Они отступили на карачках, следя, чтобы не наступить на порог. Хамжа молчал, Воян – весь трясся. За стеной юрты он схватил приятеля за рукав, хотел объяснений, но тот вырвал руку и ушел, оставив володаря наедине с его проблемами.
8
От оборога, куда довел его Бранко, Юношич волокся едва живой, согнувшись под тяжестью полотняной сумы с едой и квасом для раненого Навоя. Ребра его пульсировали болью, голова кружилась. На лугах ему то и дело приходилось останавливаться, склоняясь и тяжело дыша. Последние стайи он уже не мог нести припасы, а просто тянул суму следом. Наконец добрался до хибары, но дверь была отворена настежь. Он заглянул внутрь и замер.
Внутри было пусто.
Юношич даже застонал. Столько потерь, столько трудов, а он… ушел. Ушел, хотя был раненым. А может… может, его взяли!
Кто-то схватил его сзади за волосы, задрал голову, парень почувствовал на напряженной шее ядовитое прикосновение острой стали.
– Хоть я и без меча, ты все еще можешь умереть, селянин! – услышал он знакомый голос.
– Это я, Юношич! – застонал он. – Вы меня не узнали?

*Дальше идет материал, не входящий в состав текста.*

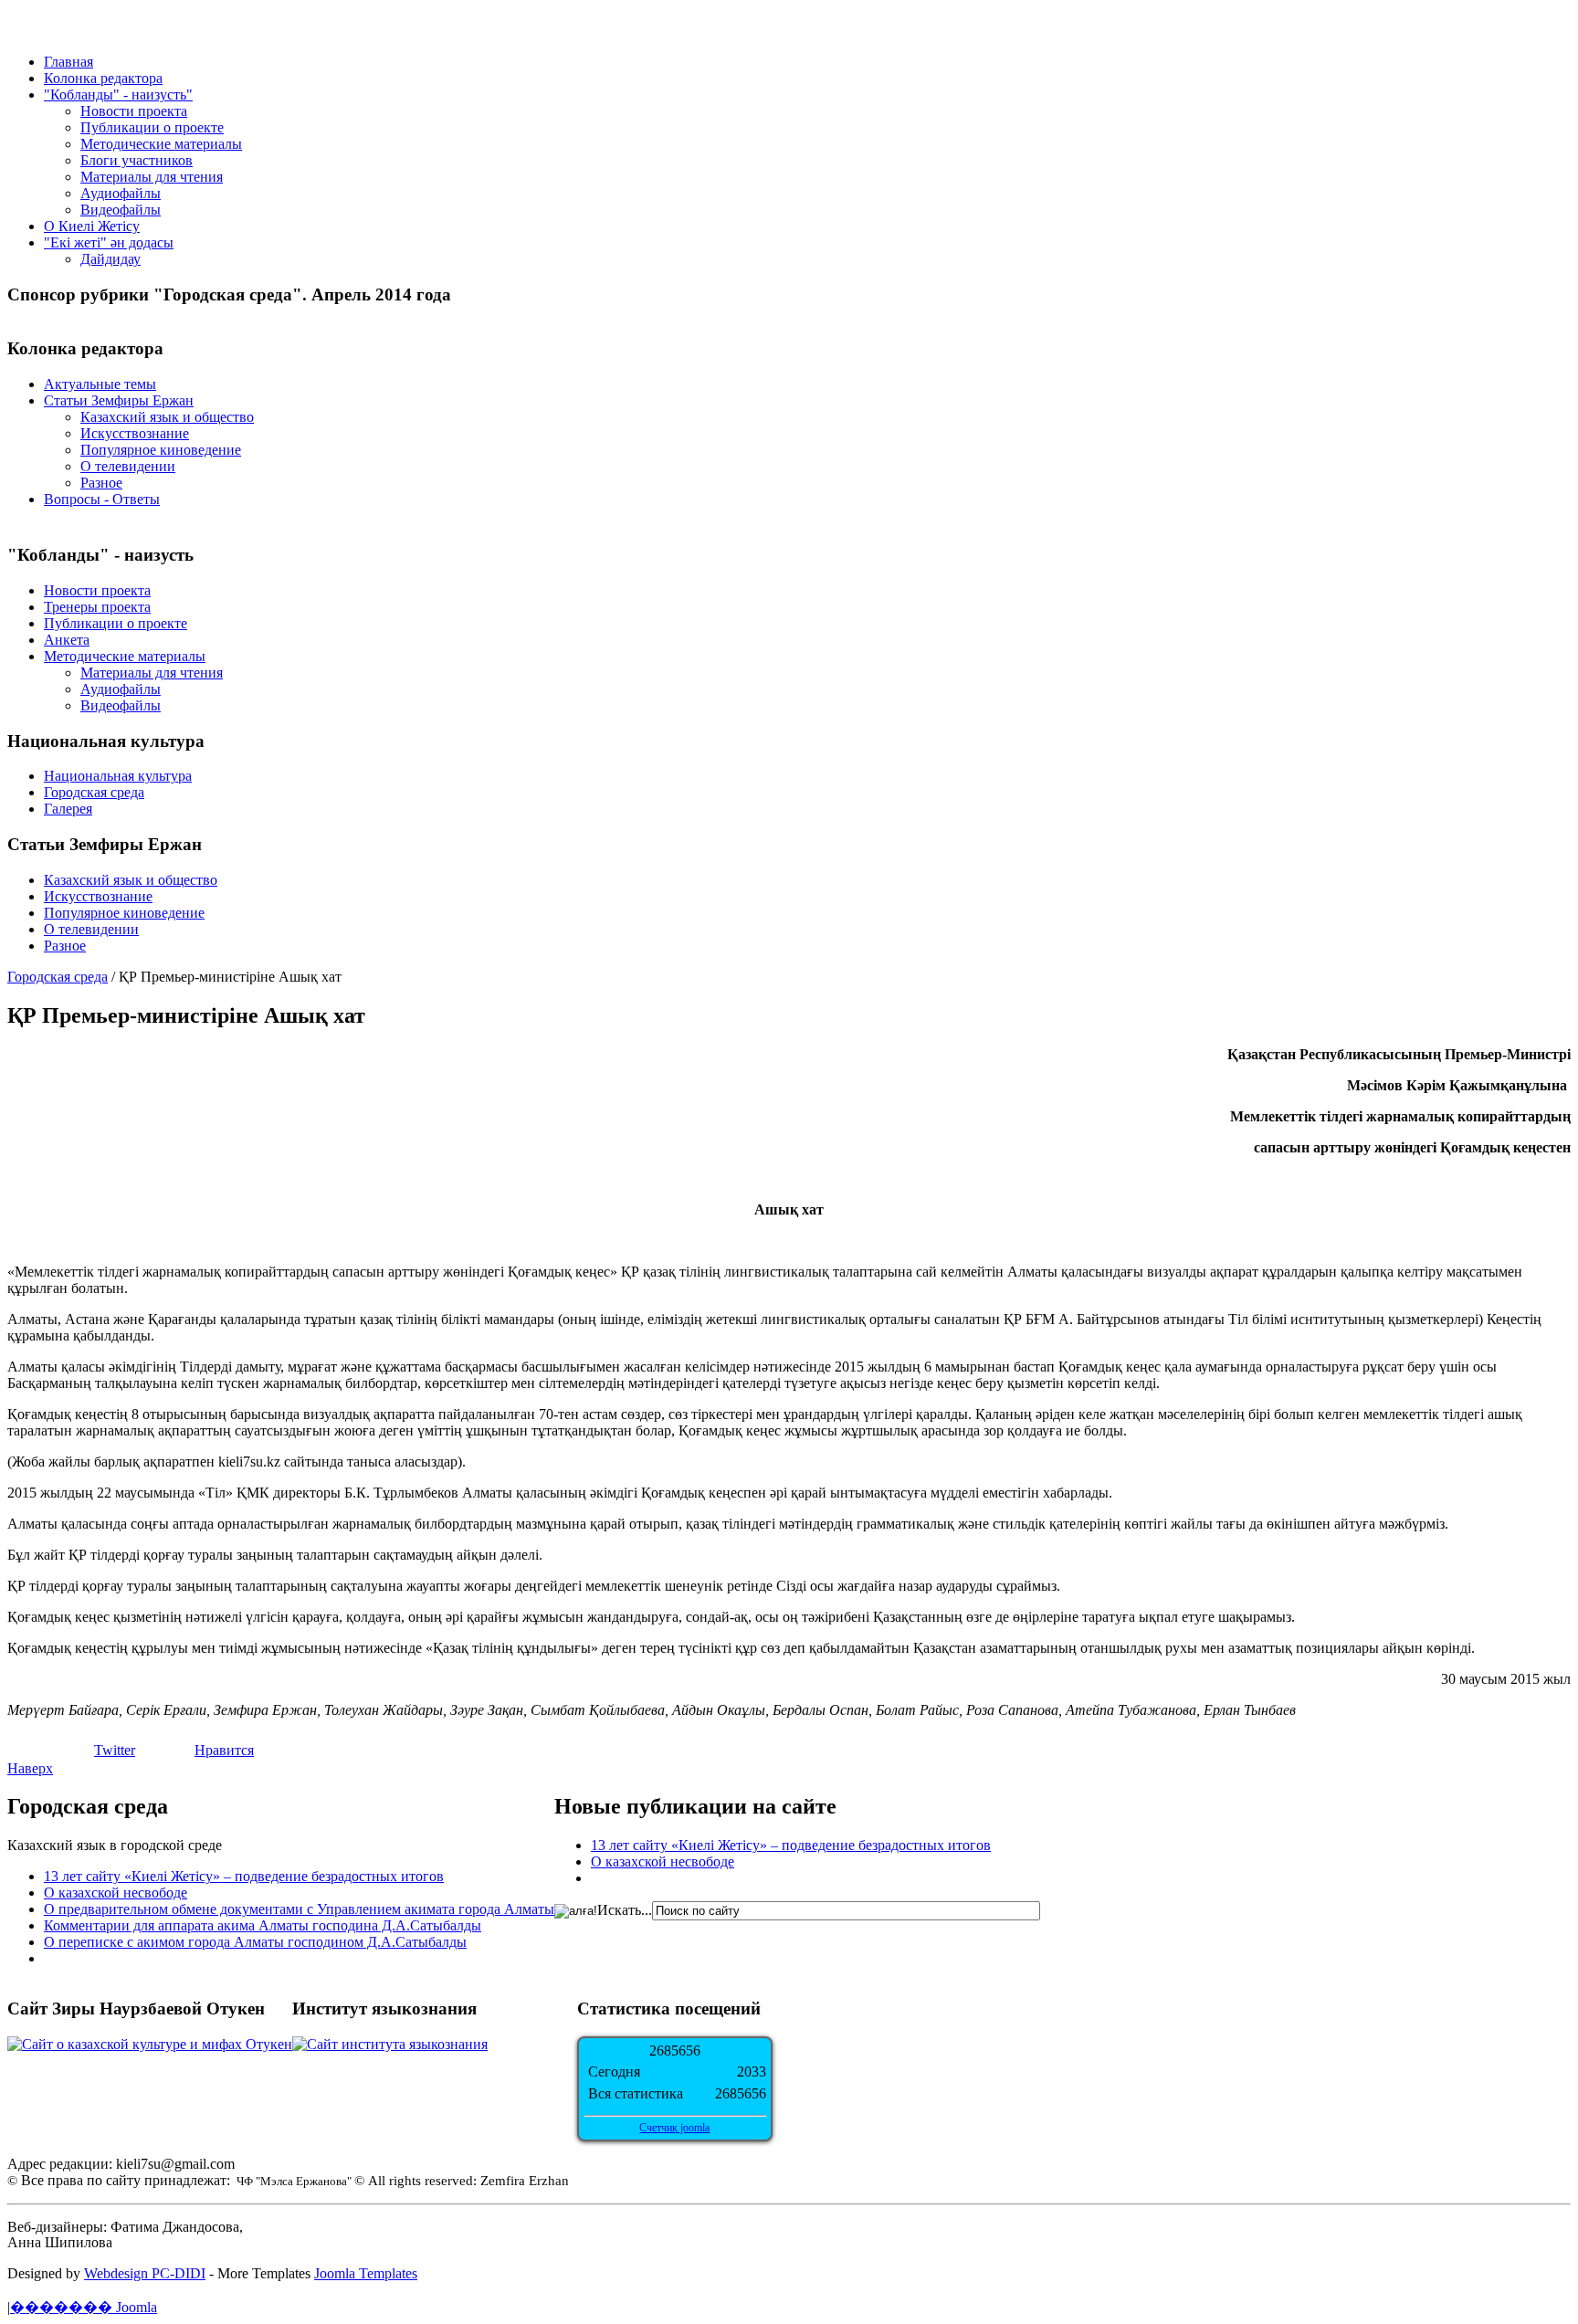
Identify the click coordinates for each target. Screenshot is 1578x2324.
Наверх (30, 1768)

– Ты предал меня, – прохрипел тот, от кого пахло железом и кровью. – Не было тебя тут два дня.
– У меня для вас еда. Я без сознания лежал. Побили меня… Хунгуры…
Он почувствовал, как слабеет натиск на горле, а пальцы, что держали его за волосы, разжались. Обернулся и заметил согнутого Навоя, который опирался левой рукой о стену хибары. В правой он держал длинный нож. Глаза его были красными и злыми.
– Я из-за вас с Любкой расстался, – сказал Юношич. – Побил меня Югун, хунгурский бес. Я едва дышу с поломанными ребрами, а отец начинает что-то подозревать.
Навой поглядывал то на парня, то на полный мешок. Выбрал второе. Хромая, сделал два шага, со стоном опустился на землю, дернул за ремень. Вынул баклагу с квасом, вырвал затычку, пил долго, обливая шею и грудь чеканного панциря. Наконец отбросил пустую посудину, схватил лепешку, затолкал ее в рот, ел, едва не давясь.
– Ради рыцарской службы и чести ты порой жертвуешь всем, – проворчал воин. – По этому становится ясным, холоп ты или благородный человек. Я думал, ты меня бросил! Скорее ждал селян или хунгуров, чем того, что ты вернешься.
– Ты что, ран у меня на лице не видишь? – спросил Юношич. – Я два дня лежал дома без чувств. А чуть глаза раскрыл – так к тебе и побежал.
– Я хотел уйти, но едва в силах пару шагов сделать, – проворчал рыцарь. – Ты вложил меч, куда я сказал? Не видел оружного люда в околицах? Мои други уже должны бы здесь быть. Прибудут и заберут меня.
– Проклятые?
– Так нас зовут. Помоги мне сесть на пороге, не стану есть, как хунгурский пес.
Юношич помог ему встать, поднес поближе мешок с едой, вынул оттуда пирожков, остальные лепешки, кувшин с медом.
– Что ты о нас слышал?
– Что вы жжете села и хутора. Прячетесь в лесах.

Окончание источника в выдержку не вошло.